We are often asked how an innovation team should best be staffed so that good ideas can be developed. The answer basically depends on the objective, but the innovation success of the team increases with the diversity of its members. An interesting concept for the selection of good innovation teams are the “10 Faces of Innovation” described by Tom Kelley, the founder of the Californian think tank IDEO:
The anthropologist has the ability to watch people closely as they interact with and respond to products or services. He has a wide range of interests and a broad general knowledge. Especially in the first phase of the idea process, the anthropologist is an important support.
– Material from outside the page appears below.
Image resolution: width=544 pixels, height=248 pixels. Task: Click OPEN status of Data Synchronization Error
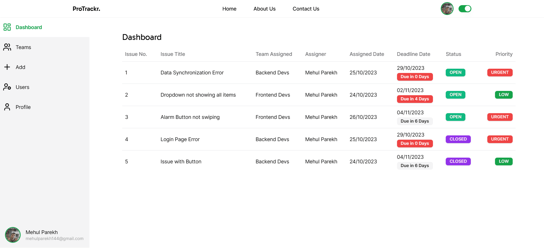tap(455, 72)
The experimenter focuses on the rapid testing of ideas. With great perseverance he tests different approaches and always finds new ways to make the result even better and different. As soon as the first ideas are born, the experimenter is at his best.
The idea pollinator develops new ideas by combining existing know-how and concepts in new ways. He also draws on external resources. The team often sees him as a lateral thinker who brings new perspectives to the work.
The collaborator always has the team in focus. He accompanies the innovation team during the process, has a particularly high level of empathy and can create a good atmosphere even in difficult situations. Especially when team members sink into their “work silos”, he ensures joint activities and a stronger team dynamic.
The obstacle runner sees his challenge in mastering tasks that no one has tackled or solved before. He is the tireless problem solver in the team. Just when the feeling arises that things cannot go on, the obstacle runner leads by example and brings the group back into activity.
The director has the big picture in mind and a good sense of what the organization needs at the moment. He makes sure that resources are organized, recognizes opportunities and makes sure that the strengths of the individual team members are used to the full. He is often the spokesperson for the group and the connecting element between management and the grassroots. His function is important to ensure a high level of acceptance of the ideas developed.
The experience architect is constantly striving to generate great experiences for the customers. These can be products, services, digital products, rooms or events. His specialty is to make the experience for the customer extraordinary and unique.
The interior designer uses every opportunity to make the team’s working environment even better. The rooms he designs enable the individual to create an optimal working environment and stimulate creativity in the entire team.
The storyteller always manages to captivate people with his stories of initiative, commitment and innovation. He is familiar with all media that are suitable to create emotions and sets many people in motion with his stories. Ideas become a customer experience through his skills.
The supporter works with a lot of empathy to understand the individual customer in detail and guide him through the process. Again and again he builds the bridge between team and customer and senses exactly what the customer really wants.
According to Kelley, the “10 faces of innovation” do not necessarily mean 10 different people, but rather it may be that one’s own role changes during the course of the project and that the project members take on different perspectives and tasks. One thing is certain, however: Each characteristic will be in demand in the context of an innovation project and will find its position.